Lepidochrysops tantalus

Scientific classification
- Kingdom: Animalia
- Phylum: Arthropoda
- Class: Insecta
- Order: Lepidoptera
- Family: Lycaenidae
- Genus: Lepidochrysops
- Species: L. tantalus
- Binomial name: Lepidochrysops tantalus (Trimen, 1887)
- Synonyms: Lycaena tantalus Trimen, 1887; Cupido tantalus; Neochrysops tantalus;

= Lepidochrysops tantalus =

- Authority: (Trimen, 1887)
- Synonyms: Lycaena tantalus Trimen, 1887, Cupido tantalus, Neochrysops tantalus

Species of butterfly

Lepidochrysops tantalus, the king blue, is a butterfly of the family Lycaenidae found in South Africa.

== Description ==
It is local to the Drakensberg foothills in the Eastern Cape to the KwaZulu-Natal midlands, Eswatini, then along the escarpment hills to Mpumalanga and Gauteng. It is also found in Limpopo.

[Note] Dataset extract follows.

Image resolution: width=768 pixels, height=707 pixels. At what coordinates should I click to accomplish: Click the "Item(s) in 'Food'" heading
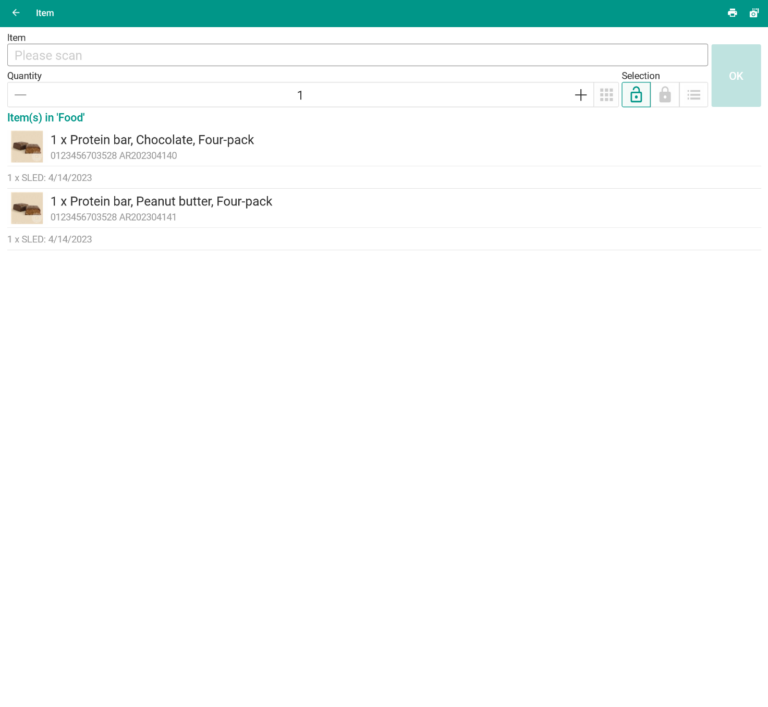[x=46, y=118]
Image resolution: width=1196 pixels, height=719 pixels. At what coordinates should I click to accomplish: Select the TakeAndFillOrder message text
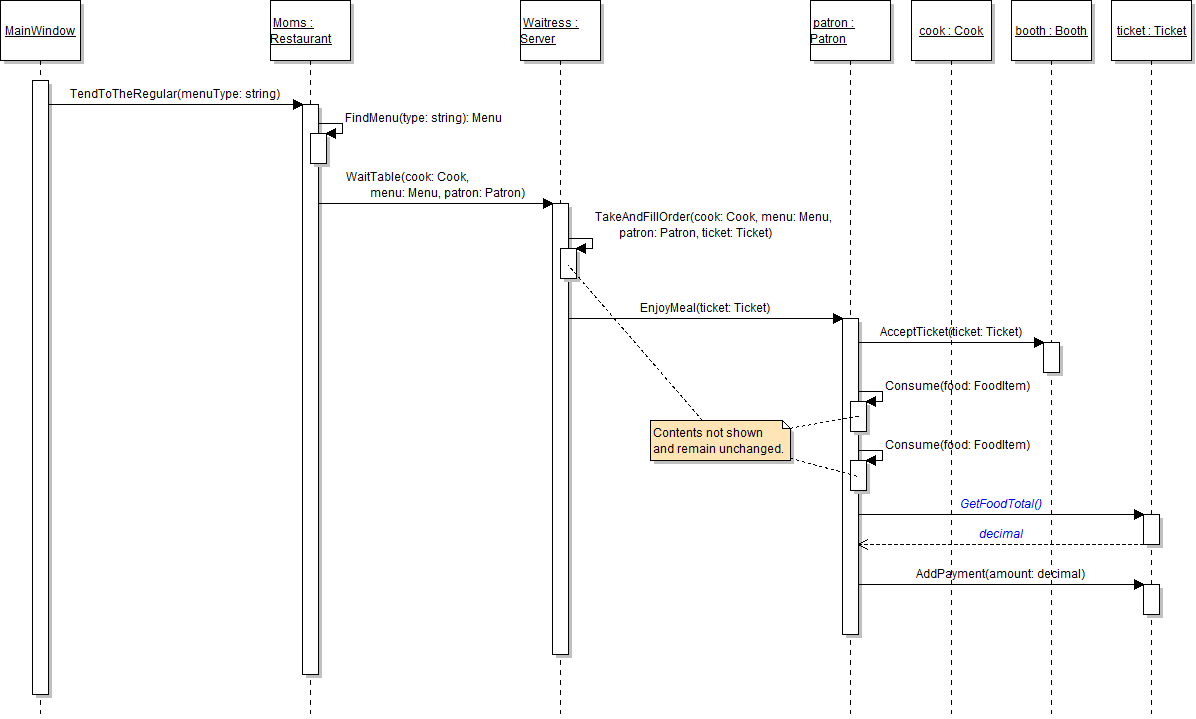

The wingspan is 30–38 mm for males and 34–40 mm for females. Adults are on wing from September to November. There is one generation per year.

Despite sharing a common habitat with L. lotana, it can be differentiated by being darker and smaller. It also shows an erratic and unstable flight pattern compared to L.lotana.

== Habitat and behavior ==
The larvae are associated with Becium grandiflorum.